At 12.30pm, the FBM KLCI shed 3.11 points to 1,592.61. The index had earlier risen to a high of 1,598.27.

Losers led gainers by 269 to 233, while 500 counters traded unchanged. Volume was 1.09 billion shares valued at RM744.48 million.

The losers included Nestle (M) Bhd, Batu Kawan Bhd, Hong Leong Bank Bhd, Heineken Malaysia Bhd, Kuala Lumpur Kepong Bhd, Time dotCom Bhd, Genting Plantations Bhd, Petronas Gas Bhd, Malayan Banking Bhd and Hai-O Enterprise Bhd.

The actives included Inari Amertron Bhd, KNM Group Bhd, Bumi Armada Bhd, Ekovest Bhd, DGB Asia Bhd and Serba Dinamik Holdings Bhd.

The gainers included Panasonic Manufacturing Malaysia Bhd, Dutch Lady Milk Industries Bhd, Allianz Malaysia Bhd, PPB Group Bhd, United Plantations Bhd, Fraser & Neave Holdings Bhd, Southern Acids (M) Bhd, Bintulu Port Holdings Bhd and Pintaras Jaya Bhd.

Reuters said Asian shares snoozed near 18-month highs on Friday as trade thinned in the run-up to Christmas and investors seemed content to digest the chunky gains already made so far this month.

MSCI's broadest index of Asia-Pacific shares outside Japan was a fraction firmer in early trade, having gained 1.2% for the week so far and almost 5% for the month, it said.

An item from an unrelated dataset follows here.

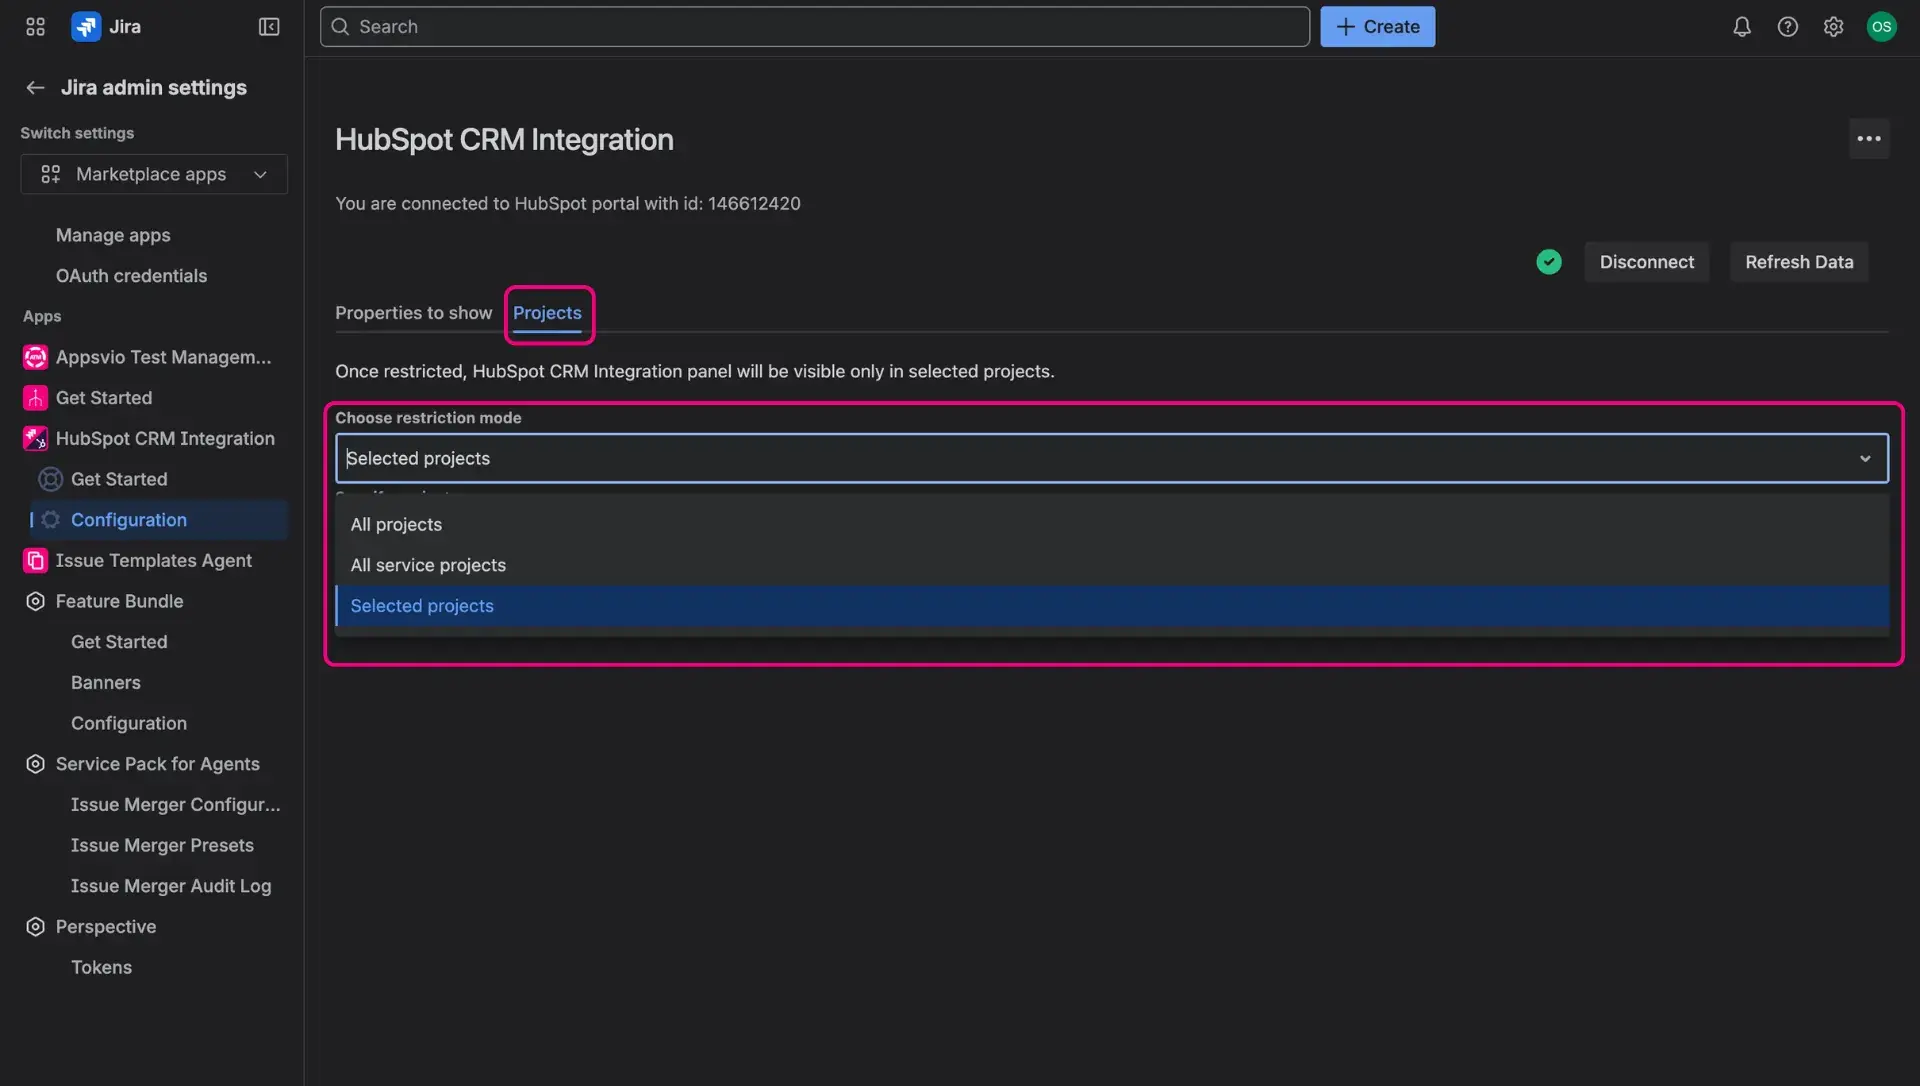Open the Jira app switcher grid icon
1920x1086 pixels.
click(x=34, y=26)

Affin Hwang Capital Research said the FBM KLCI lost 3.39 points or 0.2%, to close at 1,595.72 on Thursday.

It said the index gapped lower at the start of the session but managed to rebound later, paring much of the losses, adding this shows the eagerness to close the year on a high note.

"MACD on the daily timeframe is now approaching the zero level. Note that a successful cross above the zero line may be the catalyst to push price further up.

"Hence, a retest of the 1,615-1,620 immediate resistance in the near term is very much in the cards.

"Major down trend remains. 'Window dressing' play likely to unfold in the near term," it said.